In-silico analysis of gymnemagenin from Gymnema sylvestre (Retz.) R.Br. with targets related to diabetes

• The present study elucidates the possible roles of gymnemagenin as ligand binding with at least 7 of 15 potential protein targets associated with glucose metabolism.
• The ADMET properties have been predicted for gymnemagenin which was shown to be non-carcinogenic, non-toxic and biodegradable making it fit for human use.
• The results of this study not only demonstrate the drug likeliness of gymnemagenin but also provide possible scientific indication of its probable modes of action.
• The results were found comparable with two clinically used anti-diabetic compounds, viz., repaglinide and sitagliptin.
• Our study underscores the importance of gymnemagenin which could be developed as a potent anti-diabetic drug.
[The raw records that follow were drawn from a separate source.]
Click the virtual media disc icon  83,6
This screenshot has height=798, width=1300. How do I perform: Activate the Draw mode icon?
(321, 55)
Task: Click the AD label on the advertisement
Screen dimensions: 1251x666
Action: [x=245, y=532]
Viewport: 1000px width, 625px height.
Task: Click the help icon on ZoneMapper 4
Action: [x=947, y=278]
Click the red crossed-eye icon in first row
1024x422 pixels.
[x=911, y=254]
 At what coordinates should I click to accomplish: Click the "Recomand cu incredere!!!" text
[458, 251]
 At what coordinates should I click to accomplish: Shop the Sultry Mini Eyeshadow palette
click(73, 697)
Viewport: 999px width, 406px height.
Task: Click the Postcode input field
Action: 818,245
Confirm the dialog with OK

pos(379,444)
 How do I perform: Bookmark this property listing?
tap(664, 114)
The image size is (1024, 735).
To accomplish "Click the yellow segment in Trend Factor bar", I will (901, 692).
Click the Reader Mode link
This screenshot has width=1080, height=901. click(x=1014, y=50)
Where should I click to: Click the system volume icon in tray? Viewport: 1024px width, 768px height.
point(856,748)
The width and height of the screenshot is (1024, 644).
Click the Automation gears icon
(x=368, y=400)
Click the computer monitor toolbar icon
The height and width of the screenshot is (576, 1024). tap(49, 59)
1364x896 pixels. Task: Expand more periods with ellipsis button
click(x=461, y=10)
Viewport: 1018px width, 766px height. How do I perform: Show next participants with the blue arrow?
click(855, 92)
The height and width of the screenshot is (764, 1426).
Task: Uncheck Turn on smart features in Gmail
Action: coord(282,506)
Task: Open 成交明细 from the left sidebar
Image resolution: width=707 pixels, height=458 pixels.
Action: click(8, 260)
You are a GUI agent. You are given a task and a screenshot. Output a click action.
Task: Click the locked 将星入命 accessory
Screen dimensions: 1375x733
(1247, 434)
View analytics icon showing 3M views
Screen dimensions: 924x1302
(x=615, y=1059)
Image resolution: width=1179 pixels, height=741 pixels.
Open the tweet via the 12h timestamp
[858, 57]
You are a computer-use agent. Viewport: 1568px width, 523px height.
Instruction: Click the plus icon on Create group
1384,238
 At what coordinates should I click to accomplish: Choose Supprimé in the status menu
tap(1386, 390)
Diabetes is a metabolic disorder characterized by higher than normal glucose in the blood. Most oral hypoglycemic drugs available in market produce adverse side effects which have resulted in continued search for new therapeutic agents with little or no side effects. Herbal drugs are considered relatively safer alternatives and Gymnema sylvestre is one of the most well established natural remedy for diabetes and is traded worldwide under several brands. In the present study an attempt has been made to use in silico techniques to understand and predict the drug likeliness of gymnemagenin, one of the key constituents of G. sylvestre against 15 proteins having key role in carbohydrate metabolism. Gymnemagenin was found to dock well with crystallographic structures of 7 of the 15 selected targets and was found even better than the two known clinically used antidiabetic compounds, repaglinide and sitagliptin taken in the study for comparison. Gymnemagenin therefore can be considered further for development into a potent anti-diabetic drug.